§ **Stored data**
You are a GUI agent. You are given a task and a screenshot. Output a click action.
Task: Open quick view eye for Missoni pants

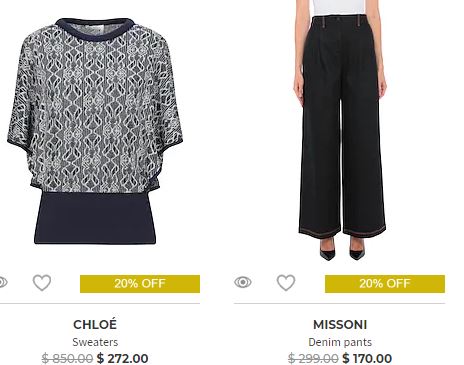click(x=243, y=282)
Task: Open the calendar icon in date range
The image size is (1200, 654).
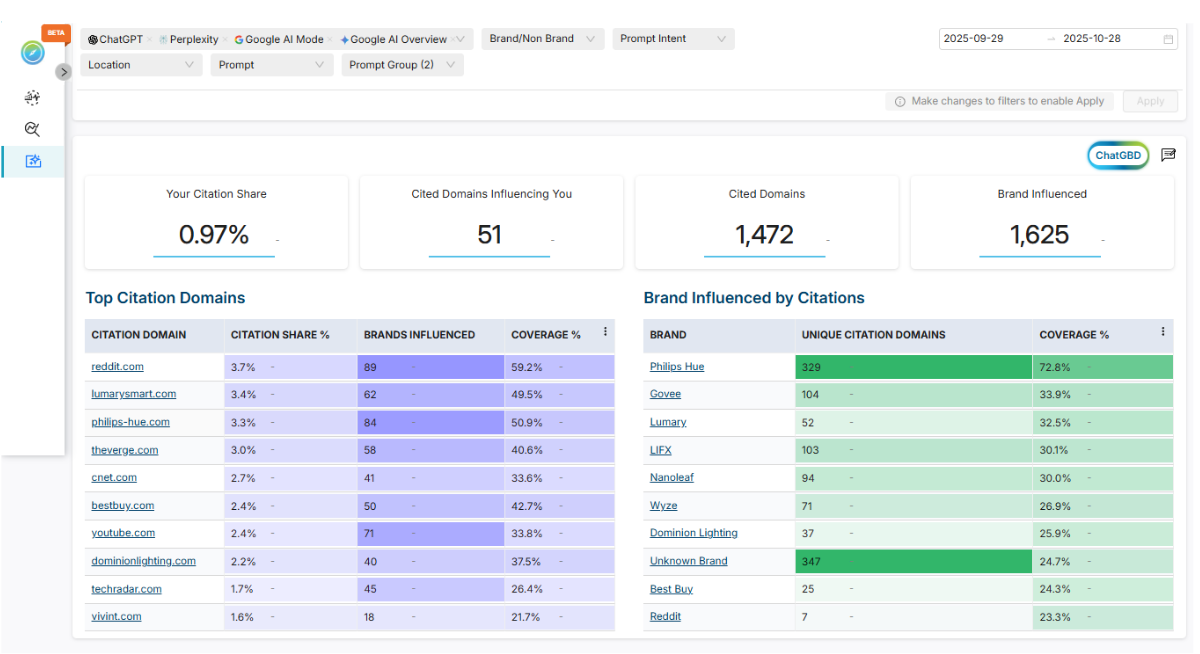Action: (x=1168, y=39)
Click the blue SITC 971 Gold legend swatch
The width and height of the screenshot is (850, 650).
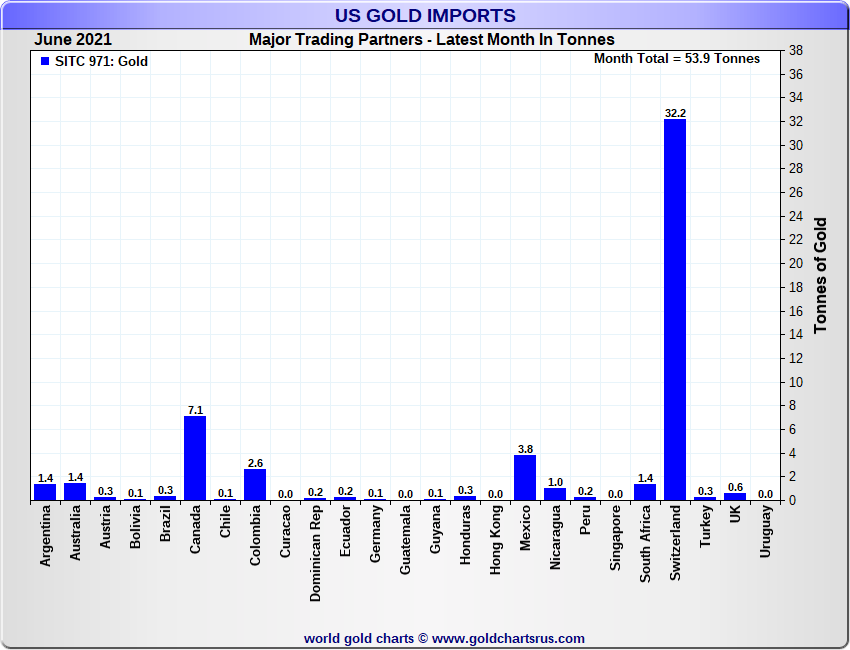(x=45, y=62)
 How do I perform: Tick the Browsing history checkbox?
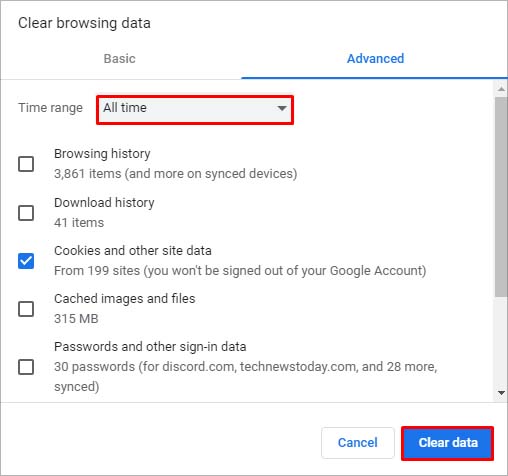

§ **WORK ITEM**
The entries above, without their pictures, should be written out exactly.

§ **ANSWER SECTION**
You are a GUI agent. You are given a task and a screenshot. Output a click action.
Task: Open quick view eye for Missoni pants

click(x=243, y=282)
Task: Open the calendar icon in date range
The image size is (1200, 654).
Action: (x=1168, y=39)
Click the blue SITC 971 Gold legend swatch
The width and height of the screenshot is (850, 650).
(x=45, y=62)
 How do I perform: Tick the Browsing history checkbox?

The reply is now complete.